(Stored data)
=====

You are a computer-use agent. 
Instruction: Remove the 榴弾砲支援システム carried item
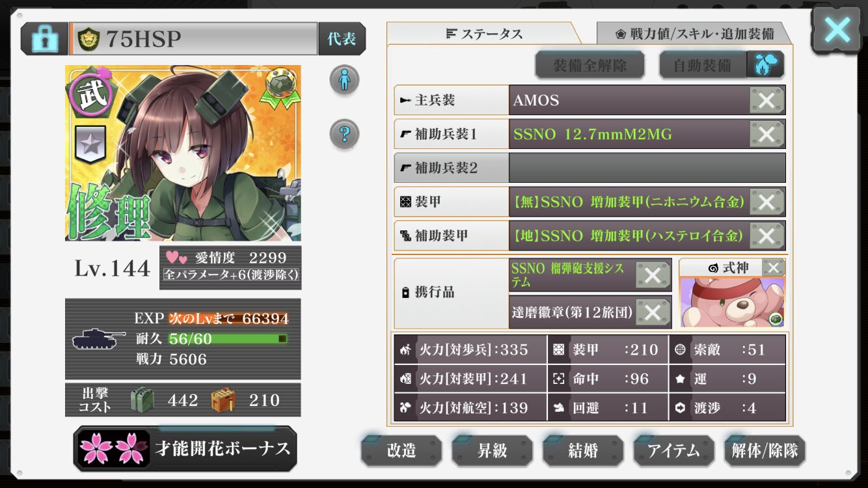click(653, 275)
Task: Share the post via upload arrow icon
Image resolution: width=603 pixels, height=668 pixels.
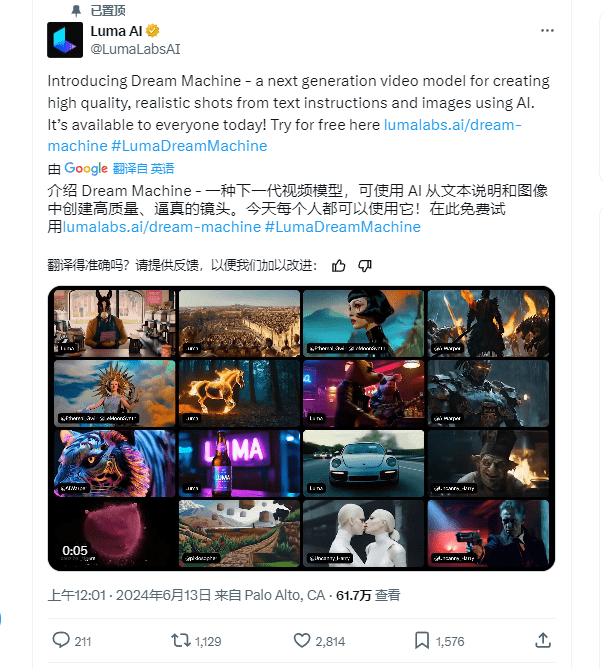Action: (543, 640)
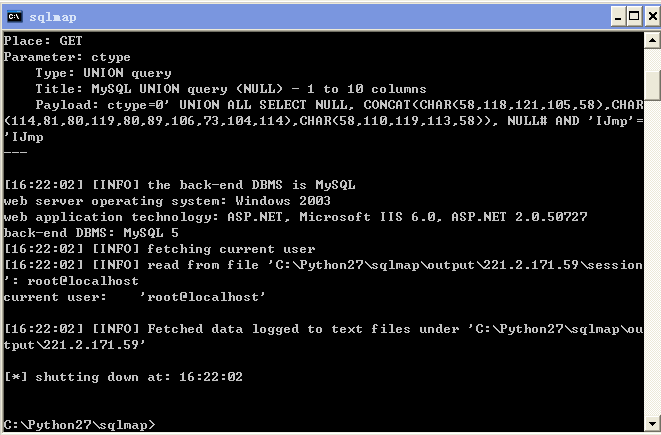This screenshot has width=661, height=435.
Task: Click the 'Title: MySQL UNION query' line
Action: [231, 89]
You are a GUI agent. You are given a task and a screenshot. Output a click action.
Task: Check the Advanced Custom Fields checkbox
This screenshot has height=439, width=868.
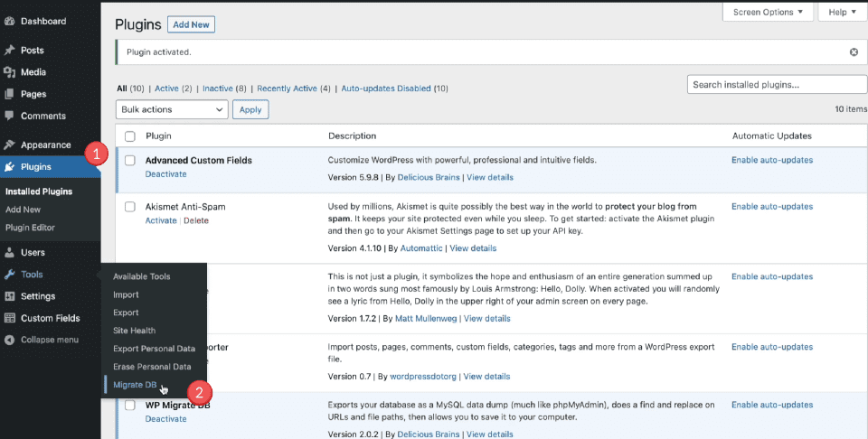tap(129, 161)
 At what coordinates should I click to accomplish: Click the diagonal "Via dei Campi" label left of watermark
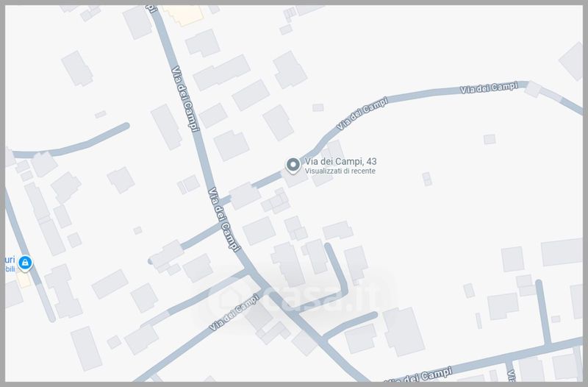click(234, 313)
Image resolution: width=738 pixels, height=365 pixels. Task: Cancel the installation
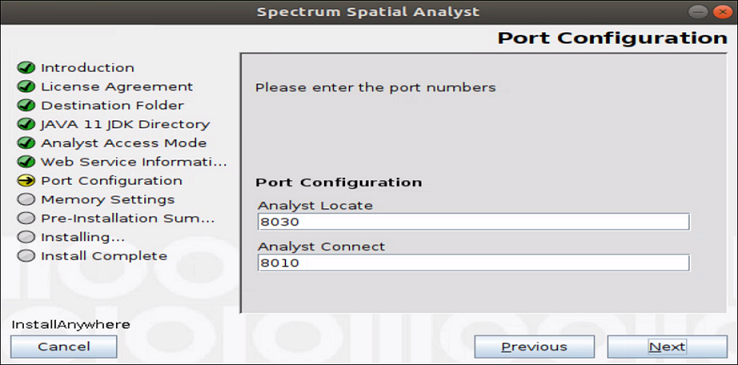point(64,347)
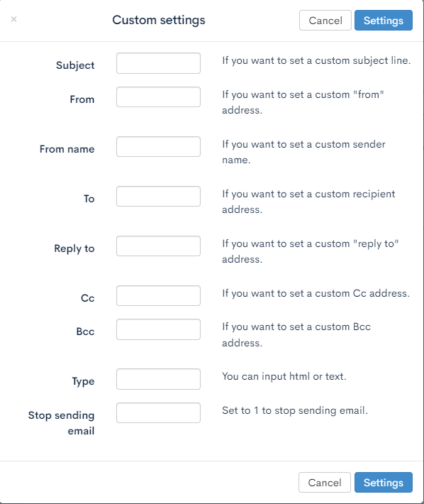Click the Cc address input box
Screen dimensions: 424x504
(158, 296)
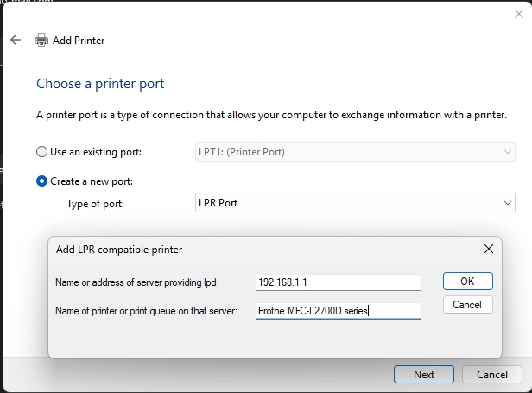Viewport: 532px width, 393px height.
Task: Select the Create a new port option
Action: click(41, 181)
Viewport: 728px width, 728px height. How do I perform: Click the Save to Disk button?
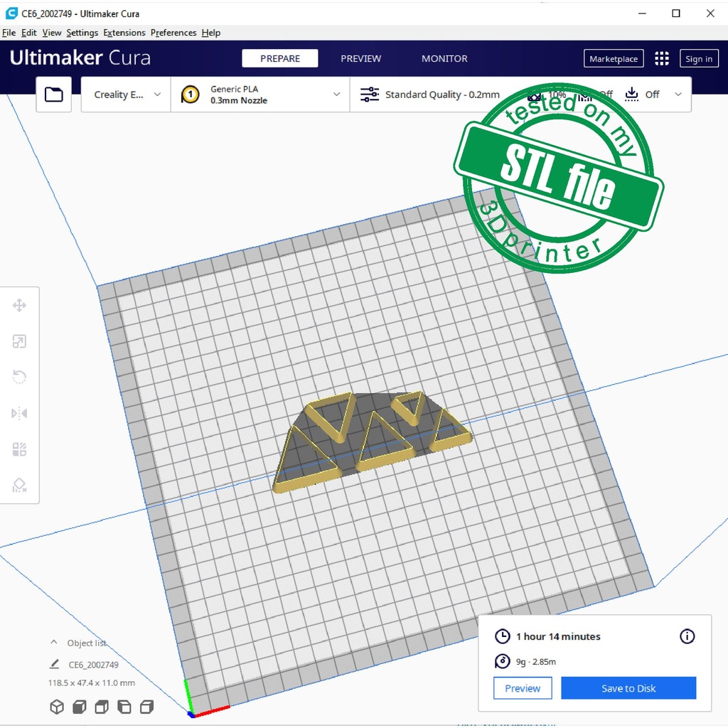pos(628,688)
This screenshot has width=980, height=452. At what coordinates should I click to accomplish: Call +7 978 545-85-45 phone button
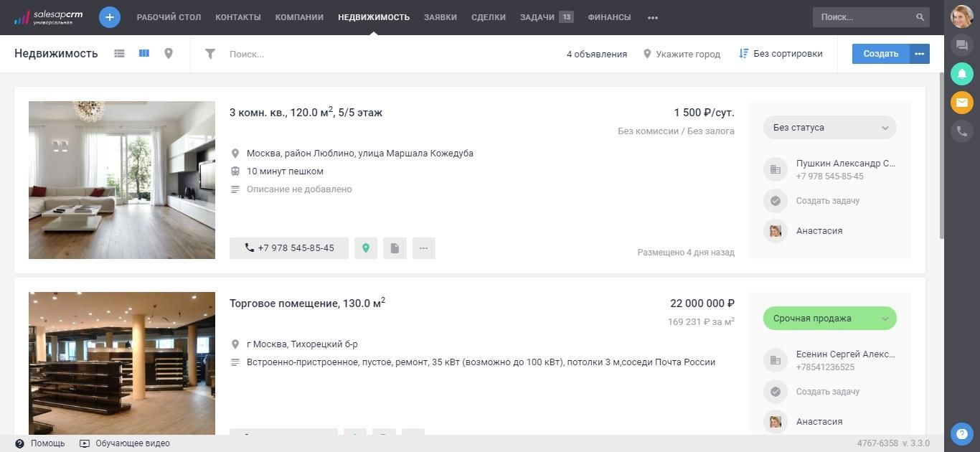289,248
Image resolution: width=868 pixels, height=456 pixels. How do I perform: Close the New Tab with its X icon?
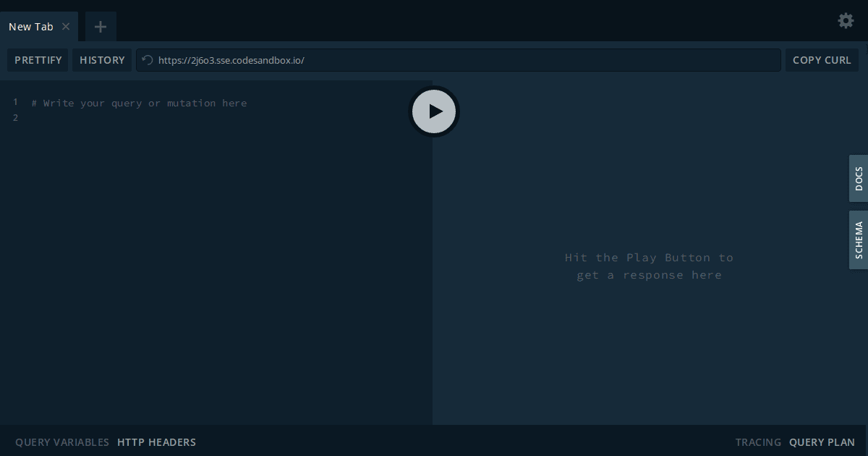pos(66,26)
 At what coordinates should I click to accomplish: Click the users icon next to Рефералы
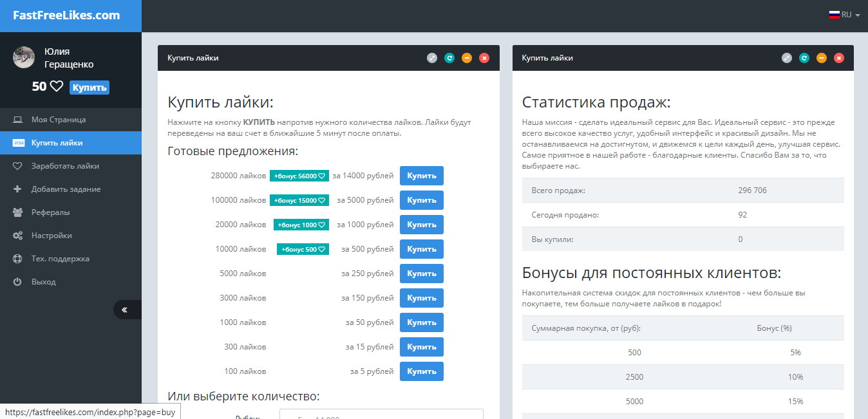click(19, 212)
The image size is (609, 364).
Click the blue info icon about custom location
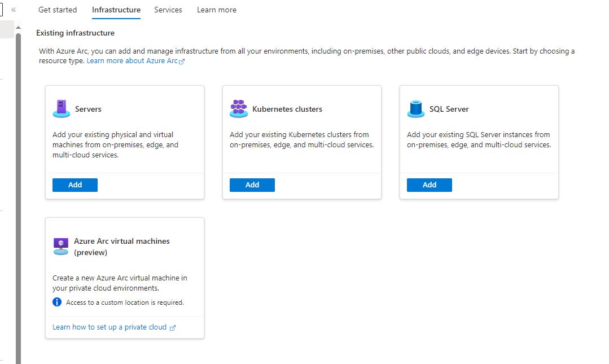click(x=57, y=302)
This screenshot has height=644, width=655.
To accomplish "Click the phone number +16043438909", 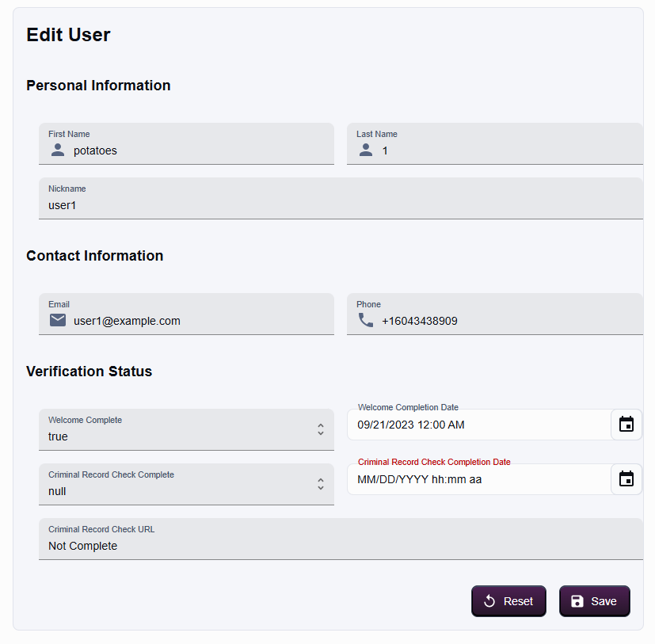I will pos(419,321).

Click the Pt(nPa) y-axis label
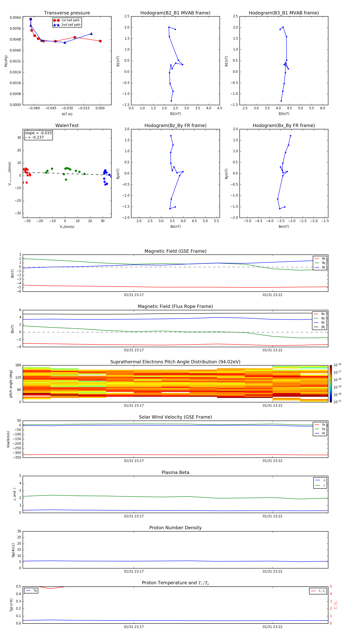click(6, 61)
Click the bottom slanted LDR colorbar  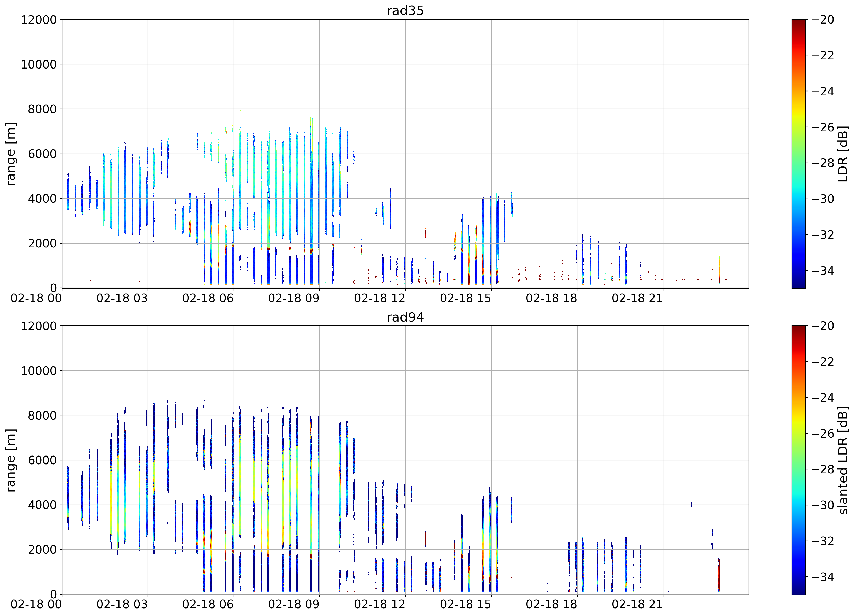pos(798,460)
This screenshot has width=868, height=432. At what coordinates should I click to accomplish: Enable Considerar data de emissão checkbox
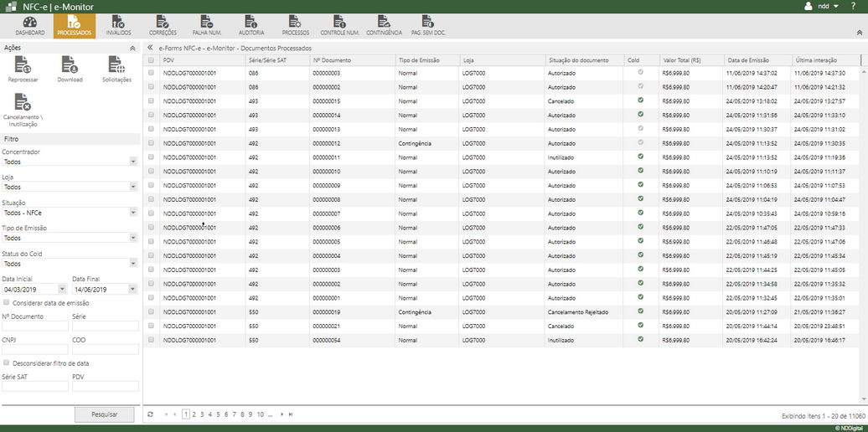[7, 303]
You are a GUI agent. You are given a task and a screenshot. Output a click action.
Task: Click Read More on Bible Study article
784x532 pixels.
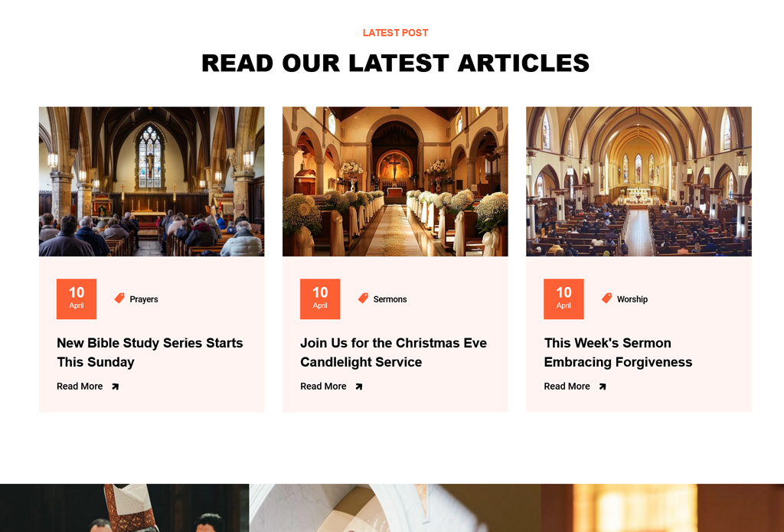point(80,386)
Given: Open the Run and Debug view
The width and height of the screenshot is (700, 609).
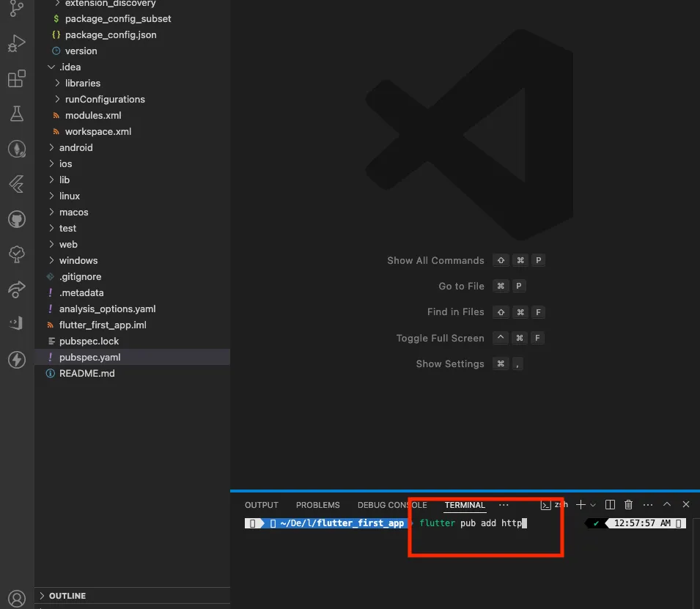Looking at the screenshot, I should 17,43.
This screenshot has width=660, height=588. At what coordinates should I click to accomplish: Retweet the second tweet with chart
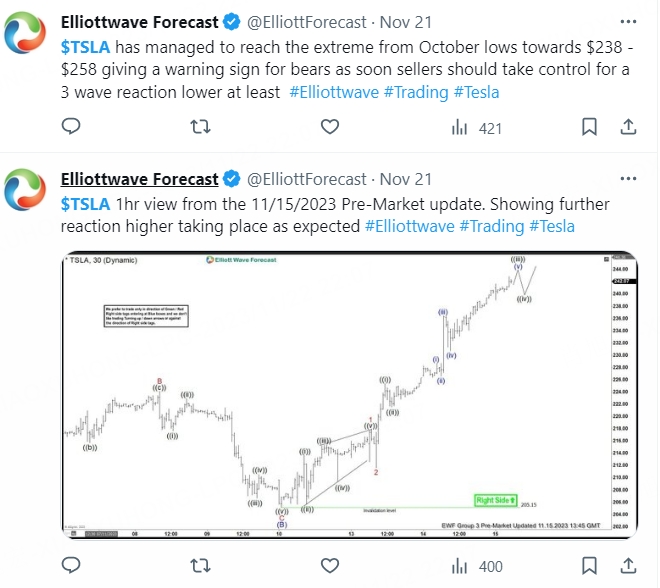point(201,567)
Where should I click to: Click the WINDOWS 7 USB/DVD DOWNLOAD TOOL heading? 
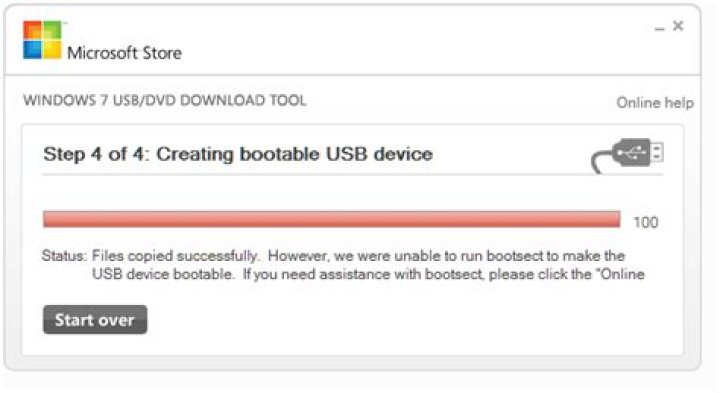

=====

Work instructions —
Take the records above from their first line through the line with "Task: Check the" and set those lines down word for word, minus the pictures.

Exercise answer —
You are a computer-use agent. 
Instruction: Remove the 榴弾砲支援システム carried item
click(653, 275)
Task: Share the post via upload arrow icon
Image resolution: width=603 pixels, height=668 pixels.
Action: (543, 640)
This screenshot has width=661, height=435.
Task: Click the 'Title: MySQL UNION query' line
Action: [231, 89]
You are a GUI agent. You are given a task and a screenshot. Output a click action.
Task: Check the Advanced Custom Fields checkbox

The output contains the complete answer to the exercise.